At events for Inside Man, which was released during the time I worked for him, Richard got Angelina Jolie (who’d earned a pilot’s license in 2004), Clive Owen (who’d starred in Inside Man), and Michael Rispoli (The Sopranos) to agree to provide quotes for Paramount Business Jets’s “accolades” section. All three celebrities told Richard he could write the quotes himself. I remember Richard pretending to be Owen while working on the Owen quote, saying variations of it aloud.

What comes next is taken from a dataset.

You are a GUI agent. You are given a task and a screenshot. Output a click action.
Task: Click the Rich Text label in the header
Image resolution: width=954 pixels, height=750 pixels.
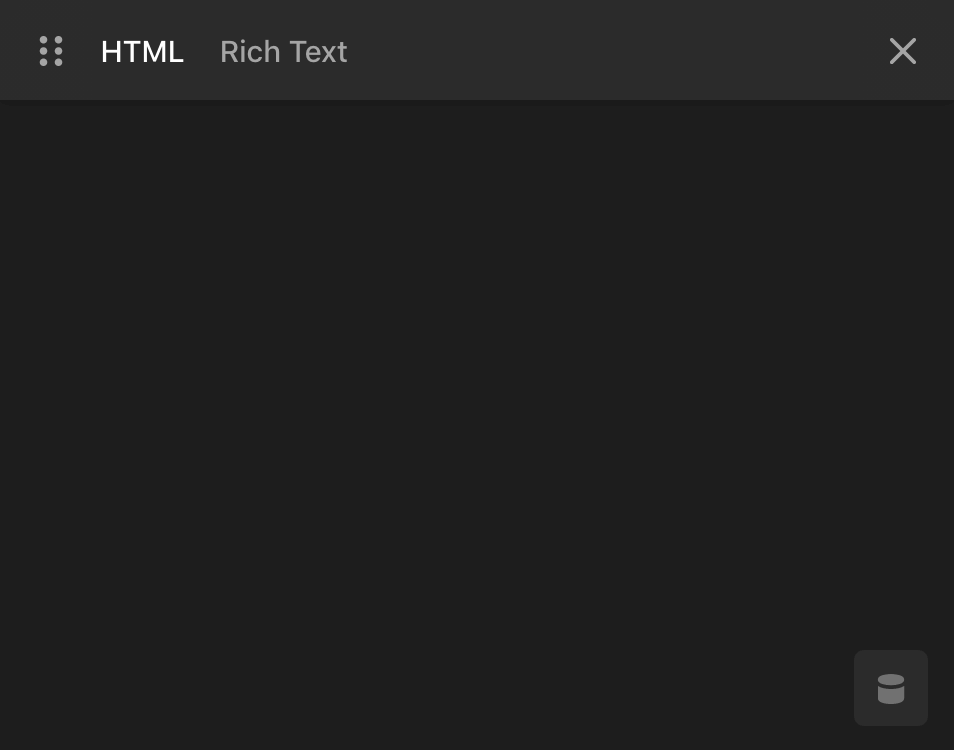283,51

I worked seated on the edge of a futon—Richard’s bed—in sofa-mode, using an Apple desktop computer that was in front of me on a tiny square table. Richard sat facing the same direction I faced, four feet ahead and two feet to the right of me, at his desk. I saw his back most of the time. I liked not being looked at. His bedroom had only his desk, the futon, the square table, and a closet. Taped high on the walls, near the ceiling, somewhat comically out of view, going around half the room, were pieces of computer paper with motivational statements printed on them. I didn’t notice them until several days in the room. I don’t remember what they said.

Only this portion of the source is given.